(TASK TO CARRY OUT)
Format these items as a numbered list, leaving out blank lines and the pictures.

(Dataset items)
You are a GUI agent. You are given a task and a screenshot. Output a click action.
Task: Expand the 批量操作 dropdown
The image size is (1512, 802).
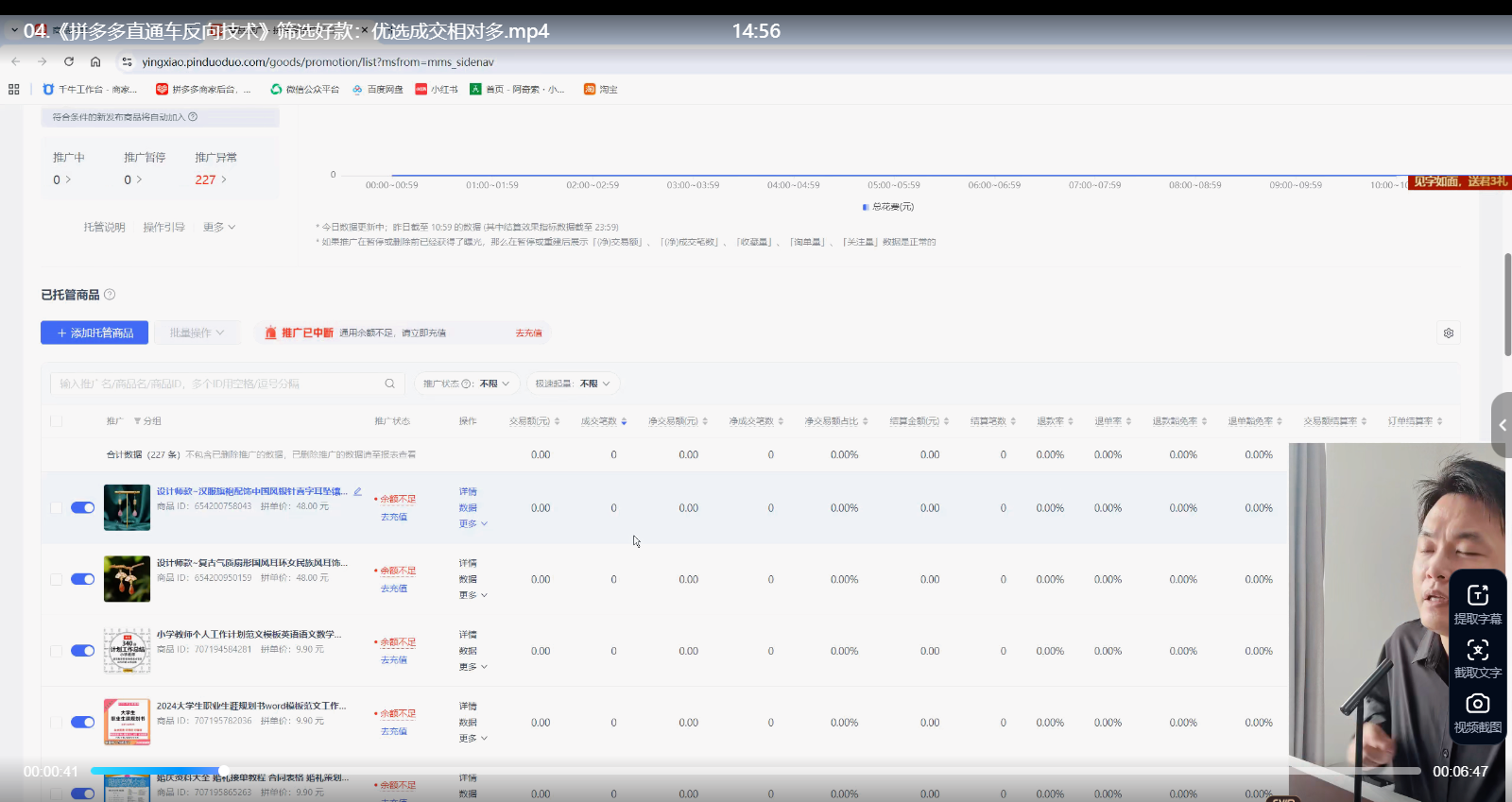pyautogui.click(x=197, y=333)
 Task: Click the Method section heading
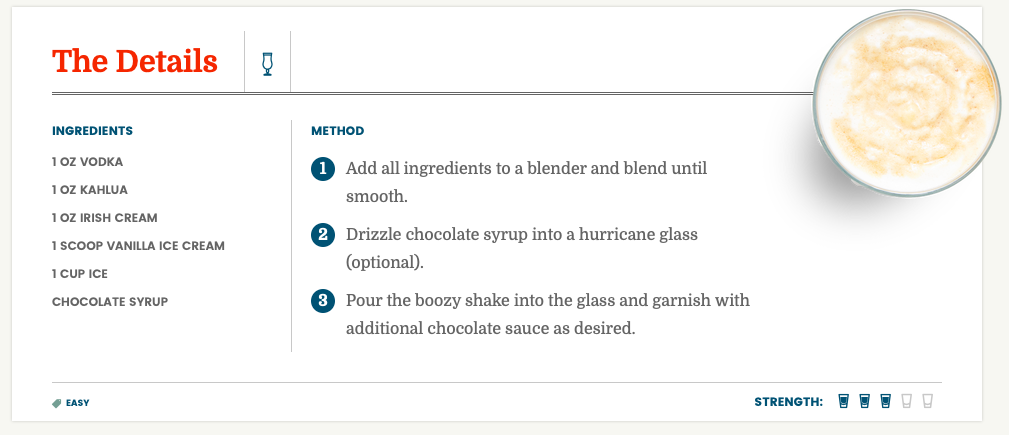[338, 131]
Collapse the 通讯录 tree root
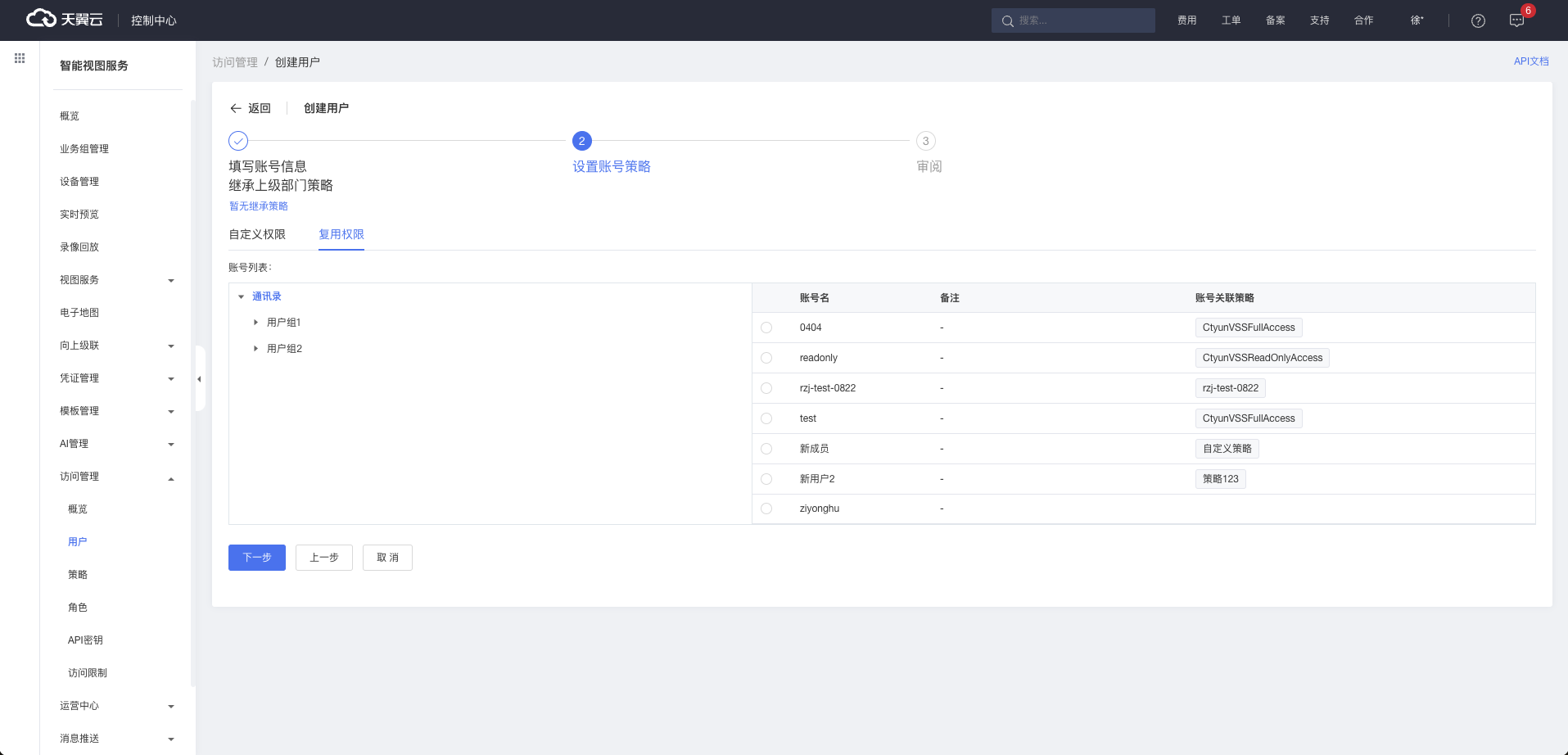Viewport: 1568px width, 755px height. pyautogui.click(x=241, y=296)
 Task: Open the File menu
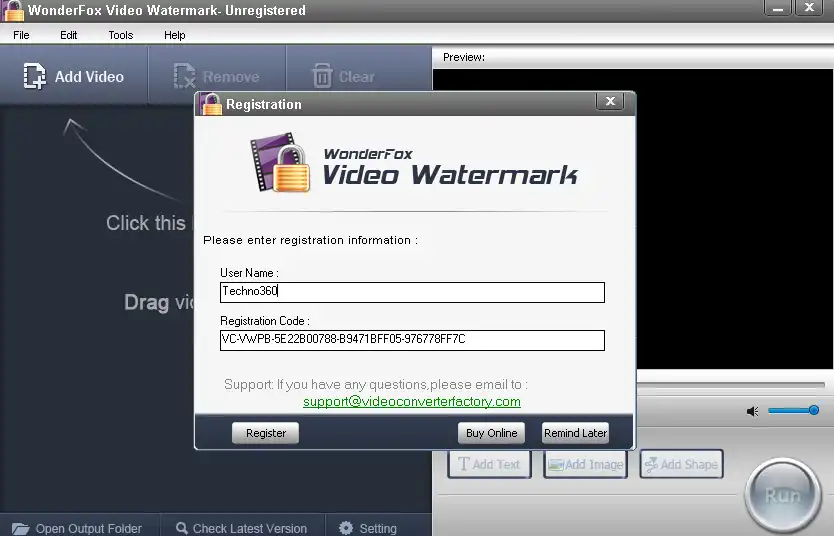click(21, 35)
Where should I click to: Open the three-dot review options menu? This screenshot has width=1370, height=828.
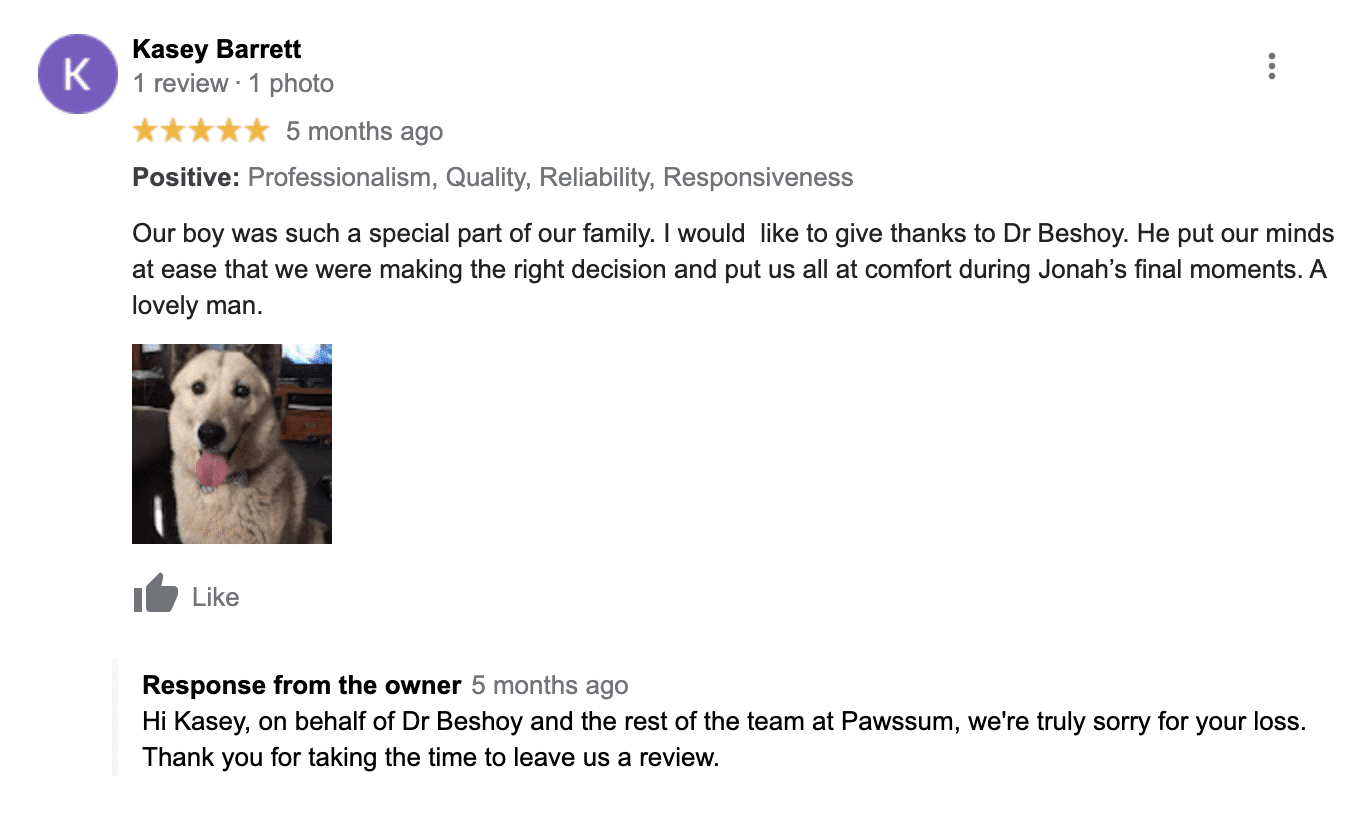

(ANSWER TO THIS PROBLEM)
1. You are a GUI agent. You are given a task and a screenshot. Output a click action.
2. Task: Expand the 批量操作 dropdown
3. The image size is (1512, 802).
4. pyautogui.click(x=197, y=333)
5.  Task: Click the Method section heading
6. [338, 131]
7. Collapse the 通讯录 tree root
8. Viewport: 1568px width, 755px height. pyautogui.click(x=241, y=296)
9.  Task: Open the File menu
10. click(21, 35)
11. Where should I click to: Open the three-dot review options menu? This screenshot has width=1370, height=828.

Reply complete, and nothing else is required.